▶ _Saved entries_:

++++

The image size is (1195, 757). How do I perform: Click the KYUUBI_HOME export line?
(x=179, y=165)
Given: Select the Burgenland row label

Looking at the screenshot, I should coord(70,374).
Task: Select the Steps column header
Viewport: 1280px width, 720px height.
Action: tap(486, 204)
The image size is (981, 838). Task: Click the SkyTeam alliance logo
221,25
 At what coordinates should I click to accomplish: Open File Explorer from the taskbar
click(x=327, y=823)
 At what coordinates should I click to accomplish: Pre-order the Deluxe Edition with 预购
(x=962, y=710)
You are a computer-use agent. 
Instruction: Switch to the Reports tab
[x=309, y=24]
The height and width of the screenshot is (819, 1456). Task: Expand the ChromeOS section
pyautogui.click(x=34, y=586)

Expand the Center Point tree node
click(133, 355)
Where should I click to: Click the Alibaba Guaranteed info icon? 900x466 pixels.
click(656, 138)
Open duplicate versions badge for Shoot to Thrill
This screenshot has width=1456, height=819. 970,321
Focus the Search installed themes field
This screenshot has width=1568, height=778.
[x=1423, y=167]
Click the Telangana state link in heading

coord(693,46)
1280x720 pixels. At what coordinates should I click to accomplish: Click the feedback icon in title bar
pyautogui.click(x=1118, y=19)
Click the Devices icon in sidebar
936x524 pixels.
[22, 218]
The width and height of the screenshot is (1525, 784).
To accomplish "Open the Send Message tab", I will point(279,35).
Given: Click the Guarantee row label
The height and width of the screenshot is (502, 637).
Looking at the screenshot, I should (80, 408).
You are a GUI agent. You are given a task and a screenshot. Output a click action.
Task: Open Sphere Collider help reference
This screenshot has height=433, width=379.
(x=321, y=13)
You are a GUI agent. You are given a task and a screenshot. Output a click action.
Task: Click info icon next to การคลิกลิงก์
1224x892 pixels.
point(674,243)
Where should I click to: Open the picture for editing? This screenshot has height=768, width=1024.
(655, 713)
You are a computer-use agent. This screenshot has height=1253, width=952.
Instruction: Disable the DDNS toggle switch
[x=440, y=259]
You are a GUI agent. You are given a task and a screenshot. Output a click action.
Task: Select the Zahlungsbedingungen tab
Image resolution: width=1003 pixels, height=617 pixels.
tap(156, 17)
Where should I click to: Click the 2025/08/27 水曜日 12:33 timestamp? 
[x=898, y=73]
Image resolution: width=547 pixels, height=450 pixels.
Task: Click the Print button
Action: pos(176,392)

++++

▶ _To do_: Print all of the lines above so that each one matches its original exactly.

▶ _Solution below_:
The image size is (1195, 757). How do I perform: Click the KYUUBI_HOME export line?
(x=179, y=165)
Given: Select the Burgenland row label

Looking at the screenshot, I should coord(70,374).
Task: Select the Steps column header
Viewport: 1280px width, 720px height.
Action: tap(486, 204)
The image size is (981, 838). Task: Click the SkyTeam alliance logo
221,25
 At what coordinates should I click to accomplish: Open File Explorer from the taskbar
click(x=327, y=823)
 At what coordinates should I click to accomplish: Pre-order the Deluxe Edition with 预购
(x=962, y=710)
You are a computer-use agent. 
Instruction: Switch to the Reports tab
[x=309, y=24]
The height and width of the screenshot is (819, 1456). Task: Expand the ChromeOS section
pyautogui.click(x=34, y=586)

Expand the Center Point tree node
click(133, 355)
Where should I click to: Click the Alibaba Guaranteed info icon? 900x466 pixels.
click(656, 138)
Open duplicate versions badge for Shoot to Thrill
This screenshot has width=1456, height=819. 970,321
Focus the Search installed themes field
This screenshot has width=1568, height=778.
[x=1423, y=167]
Click the Telangana state link in heading

coord(693,46)
1280x720 pixels. At what coordinates should I click to accomplish: Click the feedback icon in title bar
pyautogui.click(x=1118, y=19)
Click the Devices icon in sidebar
936x524 pixels.
[22, 218]
The width and height of the screenshot is (1525, 784).
To accomplish "Open the Send Message tab", I will point(279,35).
Given: Click the Guarantee row label
The height and width of the screenshot is (502, 637).
Looking at the screenshot, I should (80, 408).
You are a GUI agent. You are given a task and a screenshot. Output a click action.
Task: Open Sphere Collider help reference
This screenshot has height=433, width=379.
(x=321, y=13)
You are a GUI agent. You are given a task and a screenshot. Output a click action.
Task: Click info icon next to การคลิกลิงก์
1224x892 pixels.
point(674,243)
Where should I click to: Open the picture for editing? This screenshot has height=768, width=1024.
(655, 713)
You are a computer-use agent. This screenshot has height=1253, width=952.
Instruction: Disable the DDNS toggle switch
[x=440, y=259]
You are a GUI agent. You are given a task and a screenshot. Output a click action.
Task: Select the Zahlungsbedingungen tab
Image resolution: width=1003 pixels, height=617 pixels.
tap(156, 17)
Where should I click to: Click the 2025/08/27 水曜日 12:33 timestamp? 
[x=898, y=73]
Image resolution: width=547 pixels, height=450 pixels.
Task: Click the Print button
Action: pos(176,392)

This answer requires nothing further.